Eu estou no banheiro da minha casa, encarando inutilmente o espelho. O meu cabelo já não está tão brilhante quanto antes, aliás, está com uma aparência relaxada e opaca, já que eu fiquei esfregando meu couro cabeludo de nervoso durante todo o meu trajeto até em casa.
Meus olhos possuem uma aparência fantasmagórica, e a pele mais pálida que o normal parece a de um vampiro amigo do Drácula. Só faltaram os grandes caninos para completar a transição.
Eu estou acabada. Luiza, você foi, está e será detonada por um longo tempo. A única coisa que paira sobre a minha mente são pensamentos sobre a minha inutilidade e capacidade de fazer o mundo virar de cabeça para baixo. Talvez eu seja a alice pós-moderna, mas é improvável que uma lebre me chame para tomar chá.

Feliz desaniversário, Luiza.

Eu tiro a camiseta azul clara do uniforme da escola, e encaro de novo o meu reflexo, usando somente meu sutiã azul de bojo. Aquele, que agora, possui 100 curtidas no Facebook.
Luiza, seu sarcasmo me emociona.
Mas se engana quem acha que por ver meia dúzia de fotos minhas nessa mesma posição, conhece toda a minha intimidade.
Eu sou a única pessoa que conhece todos os milímetros dessa pele, e sabe a posição de todas as pintinhas do meu corpo.

São 5, por sinal.

Passo a mão em cada uma delas, e paro em uma cicatriz que ganhei aos 7 anos, caindo de bicicleta. Na hora, eu pressionei minha barriga e parecia que o mundo ia desabar de tanta dor, mas parece que eu só estava sendo preparada para desabamentos piores.
Esfrego o pneu de gordura da minha barriga, e lavo o meu rosto, tentando disfarçar o meu olho inchado.
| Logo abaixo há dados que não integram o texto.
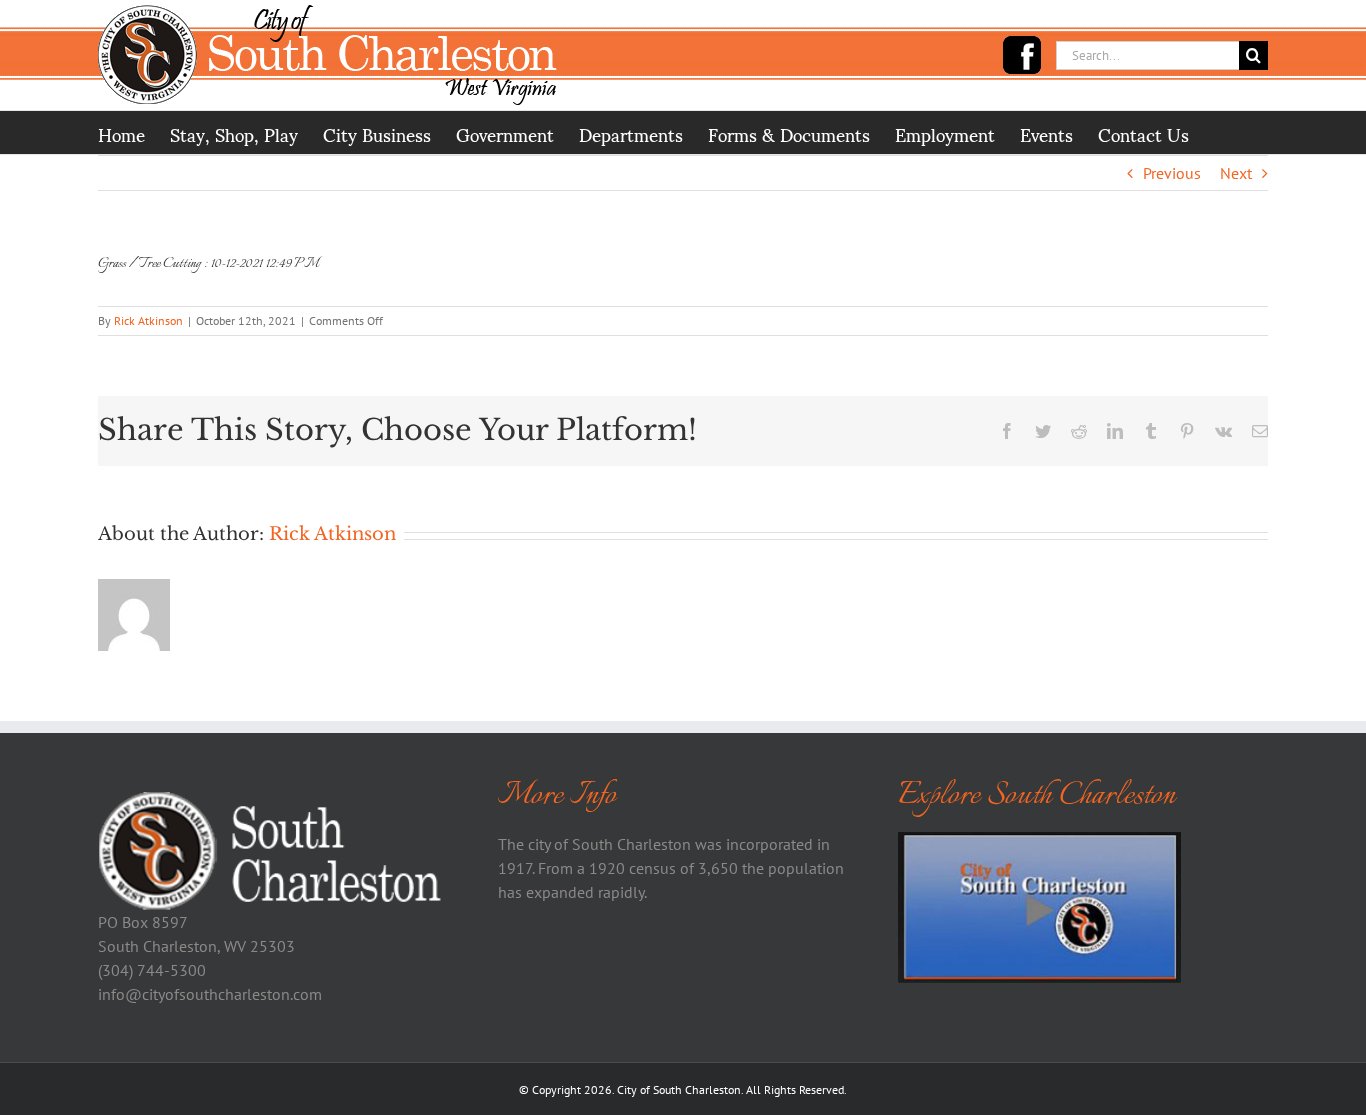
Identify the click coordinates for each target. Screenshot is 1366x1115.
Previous (1172, 173)
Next (1236, 173)
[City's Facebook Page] (1022, 55)
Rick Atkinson (148, 320)
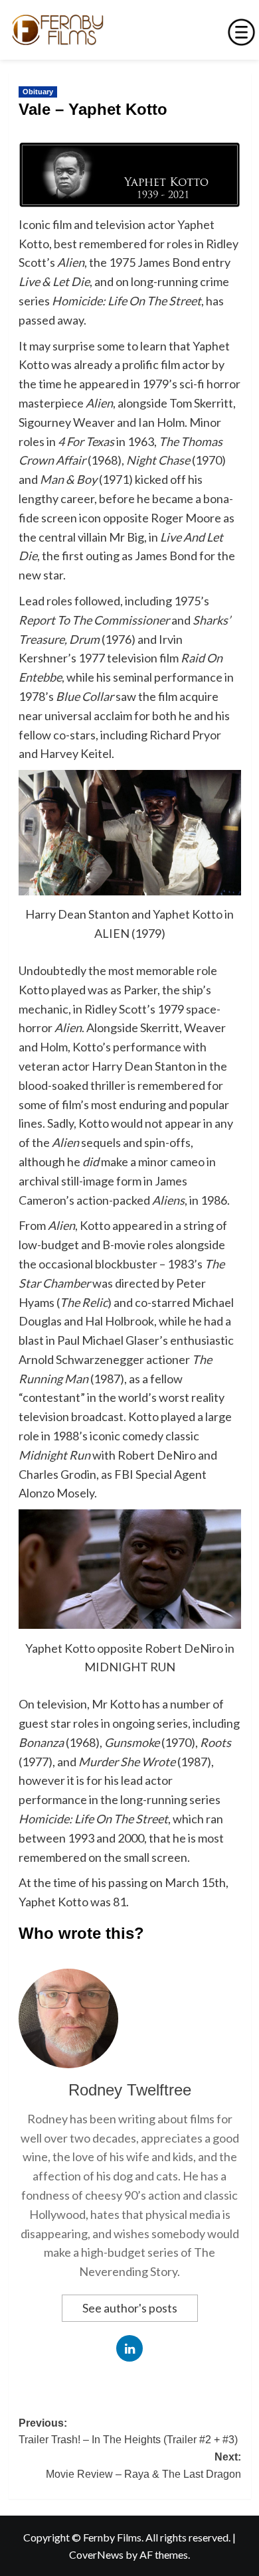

Tiro o sutiã e fico por alguns minutos observando minha imagem.
O meu crime não foi ter minha própria intimidade: o grande erro foi não guardar pra mim.
Como se todos fossem recatados para apontar todos os cinco dedos de cada mão para mim. certos falsos moralismos me impressionam.
Coloco uma blusa de pijama, deixo o espelho para lá e deito no sofá da sala. Tento esquecer de tudo, mas meu instinto de curiosidade e autodestruição falam mais alto, então eu finalmente, ligo meu aparelho celular.

Pobre Luiza.

Tudo agora se materializou, e parece pior do que eu pensava. Todos os meus aplicativos travaram com inúmeras notificações, e por um segundo, penso em deletar minhas contas em todas as redes sociais.
Mensagens novas não param de chegar. O grupo da minha sala é o pior, mas parece que vários garotos de lá me chamaram para conversar, e ignoro completamente todos. Encaro a janela e os passarinhos cantando, e já são 15 da tarde. Ligo a televisão e deixo qualquer programa passando, e quando o tempo também passa, são 16:30 da tarde. Eu sempre fui obcecada por números e tempo, e parece que nos momentos mais lastimáveis, as horas passam de uma forma estranha. Parece de uma certa forma que estou parada no espaço-tempo, e só uma nave extraterrestre vai conseguir me tirar daqui, mas, na mesma hora, tudo parece passar rápido demais.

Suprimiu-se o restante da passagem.